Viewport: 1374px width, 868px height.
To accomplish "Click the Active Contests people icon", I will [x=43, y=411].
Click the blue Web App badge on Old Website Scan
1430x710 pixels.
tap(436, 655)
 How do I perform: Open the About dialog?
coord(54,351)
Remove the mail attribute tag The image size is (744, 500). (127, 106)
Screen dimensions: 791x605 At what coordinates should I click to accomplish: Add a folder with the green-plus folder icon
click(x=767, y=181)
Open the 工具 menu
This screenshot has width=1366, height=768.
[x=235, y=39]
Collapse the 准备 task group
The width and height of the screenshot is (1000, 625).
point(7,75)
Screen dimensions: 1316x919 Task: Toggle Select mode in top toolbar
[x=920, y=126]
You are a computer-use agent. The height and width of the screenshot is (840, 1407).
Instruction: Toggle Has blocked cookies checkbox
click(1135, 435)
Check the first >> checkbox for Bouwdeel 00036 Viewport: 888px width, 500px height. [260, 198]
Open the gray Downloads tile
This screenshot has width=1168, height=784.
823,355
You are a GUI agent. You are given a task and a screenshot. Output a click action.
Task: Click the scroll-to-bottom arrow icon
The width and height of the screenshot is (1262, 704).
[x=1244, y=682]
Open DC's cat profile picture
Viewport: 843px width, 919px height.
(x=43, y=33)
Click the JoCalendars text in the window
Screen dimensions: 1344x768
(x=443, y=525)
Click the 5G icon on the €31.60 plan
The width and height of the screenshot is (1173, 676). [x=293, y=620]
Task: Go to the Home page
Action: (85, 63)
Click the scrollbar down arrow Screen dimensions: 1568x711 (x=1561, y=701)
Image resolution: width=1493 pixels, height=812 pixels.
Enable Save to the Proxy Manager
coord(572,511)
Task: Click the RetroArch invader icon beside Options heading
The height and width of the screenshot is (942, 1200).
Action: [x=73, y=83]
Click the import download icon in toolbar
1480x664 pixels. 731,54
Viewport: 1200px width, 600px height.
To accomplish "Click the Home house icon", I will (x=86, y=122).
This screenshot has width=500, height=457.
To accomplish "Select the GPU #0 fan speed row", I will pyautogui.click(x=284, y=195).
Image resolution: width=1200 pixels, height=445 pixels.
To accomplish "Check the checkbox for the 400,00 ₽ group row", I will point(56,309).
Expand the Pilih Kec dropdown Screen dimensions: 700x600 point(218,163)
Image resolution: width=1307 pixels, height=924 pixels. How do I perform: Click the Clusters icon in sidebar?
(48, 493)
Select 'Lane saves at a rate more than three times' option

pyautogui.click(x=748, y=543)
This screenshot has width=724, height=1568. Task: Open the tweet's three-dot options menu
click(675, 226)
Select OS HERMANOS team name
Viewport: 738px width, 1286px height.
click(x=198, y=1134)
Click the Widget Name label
··········
What you should do: Reproduce, exactly, all the lines shown above.

Task output:
Viewport: 1374px width, 868px height.
To accomplish "Click the Active Contests people icon", I will [x=43, y=411].
Click the blue Web App badge on Old Website Scan
1430x710 pixels.
tap(436, 655)
 How do I perform: Open the About dialog?
coord(54,351)
Remove the mail attribute tag The image size is (744, 500). (127, 106)
Screen dimensions: 791x605 At what coordinates should I click to accomplish: Add a folder with the green-plus folder icon
click(x=767, y=181)
Open the 工具 menu
This screenshot has width=1366, height=768.
[x=235, y=39]
Collapse the 准备 task group
The width and height of the screenshot is (1000, 625).
point(7,75)
Screen dimensions: 1316x919 Task: Toggle Select mode in top toolbar
[x=920, y=126]
You are a computer-use agent. The height and width of the screenshot is (840, 1407).
Instruction: Toggle Has blocked cookies checkbox
click(1135, 435)
Check the first >> checkbox for Bouwdeel 00036 Viewport: 888px width, 500px height. [260, 198]
Open the gray Downloads tile
This screenshot has width=1168, height=784.
823,355
You are a GUI agent. You are given a task and a screenshot. Output a click action.
Task: Click the scroll-to-bottom arrow icon
The width and height of the screenshot is (1262, 704).
[x=1244, y=682]
Open DC's cat profile picture
Viewport: 843px width, 919px height.
(x=43, y=33)
Click the JoCalendars text in the window
Screen dimensions: 1344x768
(x=443, y=525)
Click the 5G icon on the €31.60 plan
The width and height of the screenshot is (1173, 676). [x=293, y=620]
Task: Go to the Home page
Action: (85, 63)
Click the scrollbar down arrow Screen dimensions: 1568x711 (x=1561, y=701)
Image resolution: width=1493 pixels, height=812 pixels.
Enable Save to the Proxy Manager
coord(572,511)
Task: Click the RetroArch invader icon beside Options heading
The height and width of the screenshot is (942, 1200).
Action: [x=73, y=83]
Click the import download icon in toolbar
1480x664 pixels. 731,54
Viewport: 1200px width, 600px height.
To accomplish "Click the Home house icon", I will (x=86, y=122).
This screenshot has width=500, height=457.
To accomplish "Select the GPU #0 fan speed row", I will pyautogui.click(x=284, y=195).
Image resolution: width=1200 pixels, height=445 pixels.
To accomplish "Check the checkbox for the 400,00 ₽ group row", I will point(56,309).
Expand the Pilih Kec dropdown Screen dimensions: 700x600 point(218,163)
Image resolution: width=1307 pixels, height=924 pixels. How do I perform: Click the Clusters icon in sidebar?
(48, 493)
Select 'Lane saves at a rate more than three times' option

pyautogui.click(x=748, y=543)
This screenshot has width=724, height=1568. Task: Open the tweet's three-dot options menu
click(675, 226)
Select OS HERMANOS team name
Viewport: 738px width, 1286px height.
click(x=198, y=1134)
Click the Widget Name label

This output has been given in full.